Math is obviously not God. Math is also not physics. Math is the art of knowing how to apply some simple problem-solving techniques, and occasionally the art of good notation. Nothing more. To whatever extent we see multiple things that are functionally equivalent to us, we will have a use for this concept of counting. To whatever extent we try to group or categorize things, we will have a use for this concept of sets.

As CliveStaples was pushing me on earlier, the strength of these things is in their generality. I don't have to restrict myself to the nails I imagined at the time I made my hammer, I can hammer other things that behave similarly to nails. How can I tell whether an object can be hammered into something else? I ought to be able to list all the properties of nails and wood that allowed my hammer to work on them... how about we write these things out and call them axioms?

Also: when do we get to your thoughts about contemporary math and stuff like that?

*And yes, I know the dimensions of the base of these planks aren't exactly two by four inches
So these philosophers were all like, "That Kant apply universally!" And then these mathematicians were all like, "Oh yes it Kan!"
Reply
RE: Do you believe in god or math?
(February 3, 2012 at 10:46 am)Abracadabra Wrote: Hey, I fully understand how axiomatic systems works.
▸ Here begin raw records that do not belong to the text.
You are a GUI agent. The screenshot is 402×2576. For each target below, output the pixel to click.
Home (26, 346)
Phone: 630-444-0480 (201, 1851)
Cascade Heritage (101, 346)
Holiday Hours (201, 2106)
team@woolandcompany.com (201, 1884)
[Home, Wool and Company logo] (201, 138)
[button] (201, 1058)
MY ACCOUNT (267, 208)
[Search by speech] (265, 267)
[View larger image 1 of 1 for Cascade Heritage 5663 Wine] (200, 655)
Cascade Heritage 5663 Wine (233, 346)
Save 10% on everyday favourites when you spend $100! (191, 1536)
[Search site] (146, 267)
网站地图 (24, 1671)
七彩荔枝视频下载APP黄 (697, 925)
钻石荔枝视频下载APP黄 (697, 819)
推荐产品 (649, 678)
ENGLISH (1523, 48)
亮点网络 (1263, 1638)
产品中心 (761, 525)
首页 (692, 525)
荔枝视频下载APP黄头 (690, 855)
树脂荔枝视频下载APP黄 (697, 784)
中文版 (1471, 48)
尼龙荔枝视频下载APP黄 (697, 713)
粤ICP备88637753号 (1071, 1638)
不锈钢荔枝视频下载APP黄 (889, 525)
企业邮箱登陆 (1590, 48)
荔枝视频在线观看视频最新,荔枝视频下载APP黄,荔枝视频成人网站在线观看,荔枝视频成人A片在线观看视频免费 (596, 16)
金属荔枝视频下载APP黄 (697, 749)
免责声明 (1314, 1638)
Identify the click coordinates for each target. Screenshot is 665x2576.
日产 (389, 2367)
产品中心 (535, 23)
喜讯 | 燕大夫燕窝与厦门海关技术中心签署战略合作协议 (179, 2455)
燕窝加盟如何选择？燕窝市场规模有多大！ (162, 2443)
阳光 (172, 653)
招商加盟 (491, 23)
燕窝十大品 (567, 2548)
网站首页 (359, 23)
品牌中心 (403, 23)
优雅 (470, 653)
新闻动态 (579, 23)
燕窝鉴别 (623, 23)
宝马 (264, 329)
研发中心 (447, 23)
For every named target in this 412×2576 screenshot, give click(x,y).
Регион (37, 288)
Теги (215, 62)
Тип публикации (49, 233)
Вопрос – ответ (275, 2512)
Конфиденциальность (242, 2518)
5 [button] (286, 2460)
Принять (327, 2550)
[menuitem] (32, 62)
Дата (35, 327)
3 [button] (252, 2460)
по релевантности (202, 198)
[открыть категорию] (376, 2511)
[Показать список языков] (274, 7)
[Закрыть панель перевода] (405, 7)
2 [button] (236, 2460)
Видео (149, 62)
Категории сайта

Euclid gave us that gift of the axiomatic approach and mathematicians have run with it to extremes. And it certainly has panned out and is useful within certain restraints.


However, ironically it is this axiomatic approach to the formalism that is the the very thing that is crippling it.

Well, that's not exactly true. The ideas that I would like to propose to change things up can be defined axiomatically too. So it's not the axiomatic approach itself that is the problem. It's that this approach has caused certain things to become invisible.

So the very first thing that needs to be done is to back up and get past the axiomatic approach long enough to see what is currently invisible. Then after we see the problem, we can return to a the axiomatic approach again armed with this new insight.

ooohhhhhhh.... wow. I'm stupid and can't read.

Even if you don't feel like discussing those ideas anymore, could you drop some links/books/etc. that demonstrate them well?
So these philosophers were all like, "That Kant apply universally!" And then these mathematicians were all like, "Oh yes it Kan!"